5. Next, I proceed to deal with the second alienation effected by the widow, that is, the sale evidenced by Ex. VI-A dated the 20th March, 1894 in favour of the father of defendants 2 and 3. The facts connected with this transaction are these : Lingamma received Rs. 500 from defendants 2 and 3 and deposited the amount with Kondayya, the husband of Sitamma. with a direction that the sum should be paid to the two daughters on their attaining majority. The first defendant, after she became an adult, received a moiety of this Rs. 500, that is, Rs. 250, with another sum of Rs. 250 representing interest, from this Kondayya. She at that time was aware that her mother had sold the property to the father of defendants 2 and 3 under Ex. VI-A. She was further aware that the amount had originally been deposited with Kondayya for the purpose of a moiety of it being paid over to her. The transaction of sale was voidable. The first defendant was the reversioner who was entitled to question the transaction. With the knowledge of these facts, she received from Kondayya Rs. 500. By these acts the first defendant adopted and ratified the transaction. The plaintiff, who claims through the first defendant, has no higher right than the first defendant herself has. I agree, therefore, with the learned Subordinate Judge that the plaintiff is bound to fail in respect also of the items to which Ex. VI-A refers.

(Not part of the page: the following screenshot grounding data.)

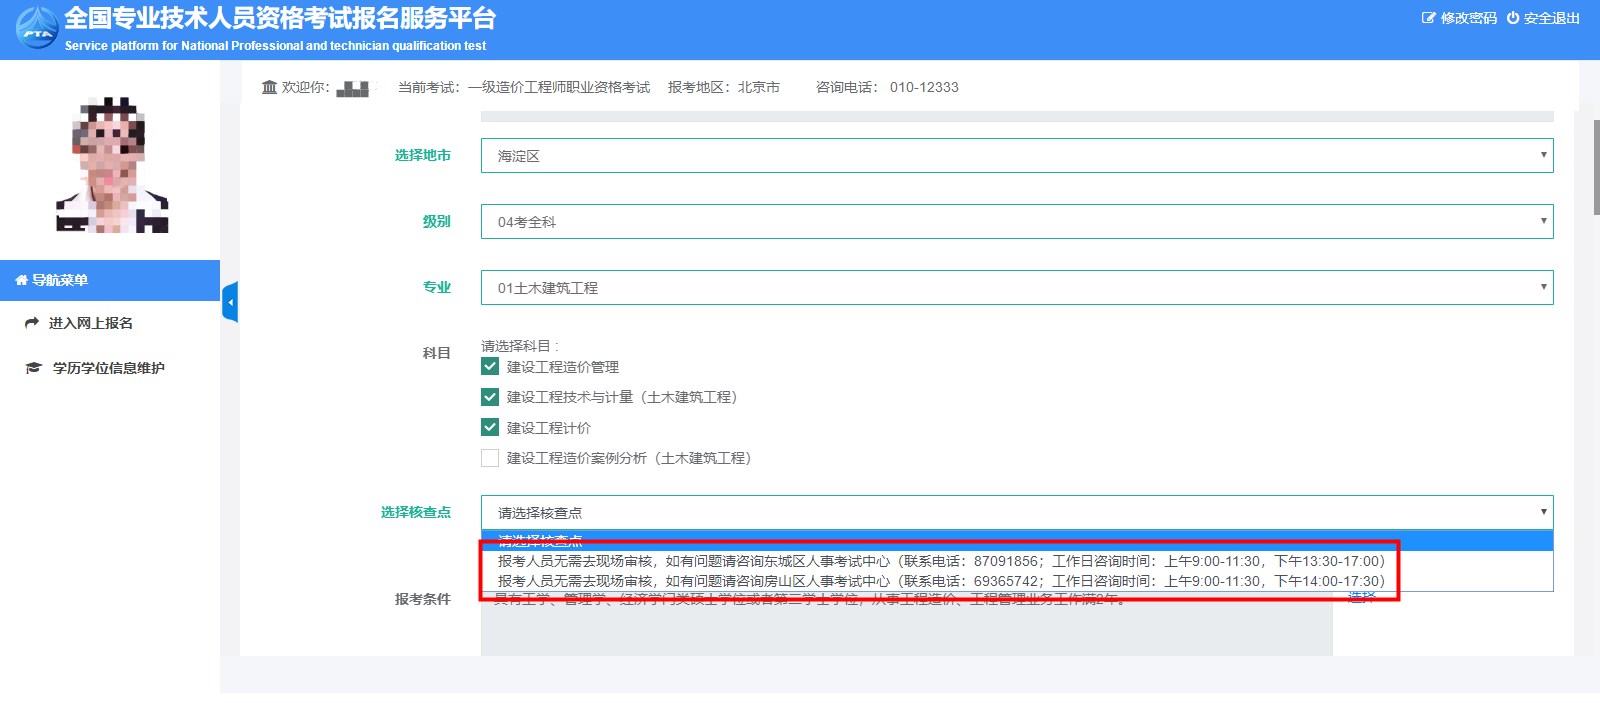Open 学历学位信息维护 in the sidebar

pos(108,368)
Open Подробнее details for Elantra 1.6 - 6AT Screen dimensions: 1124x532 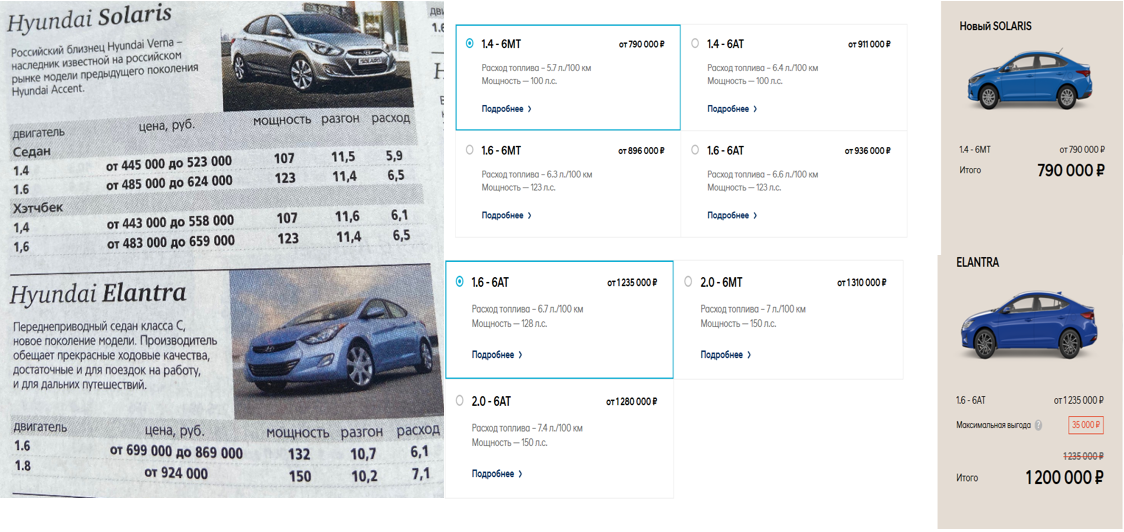coord(497,355)

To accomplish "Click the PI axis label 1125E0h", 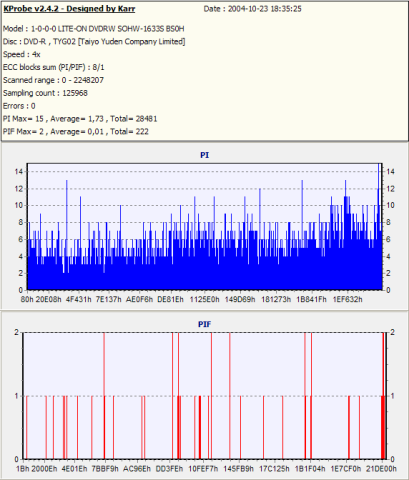I will coord(204,299).
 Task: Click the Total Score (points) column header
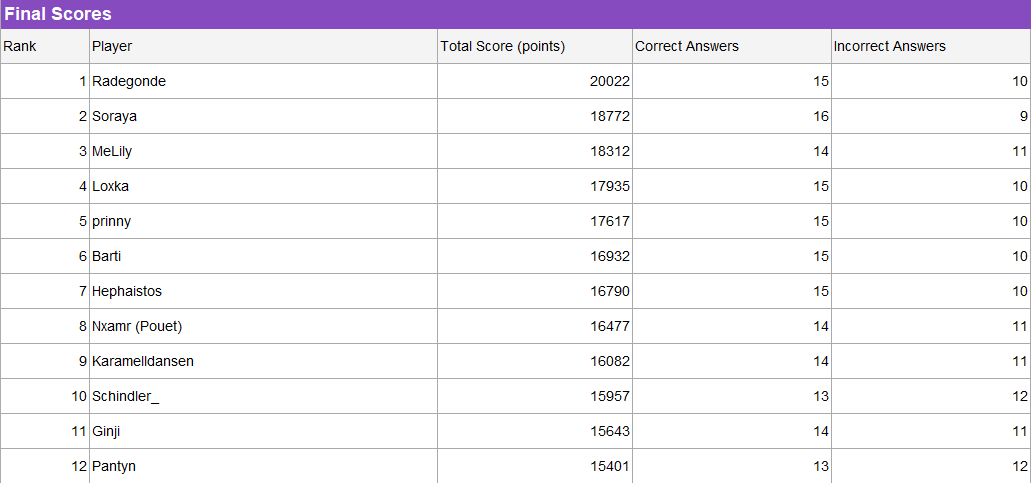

6. It has been faintly suggested that Ex. VI-A was executed by Lingamma only as guardian of her minor daughters, Kannamma and Sitamma, and that, as on the date of the transaction, the daughters had a mere expectancy, a mere hope, of succeeding, the transaction is void. As a matter of fact however the document was not executed by her only as guardian of her daughters. The recitals in the document make this perfectly clear. The document moreover was signed by Lingamma in her individual capacity and not as representing her daughters. The argument that Ex. VI-A is void therefore fails.

7. The judgment of the learned Subordinate Judge is correct. The Second Appeal fails and is dismissed with costs.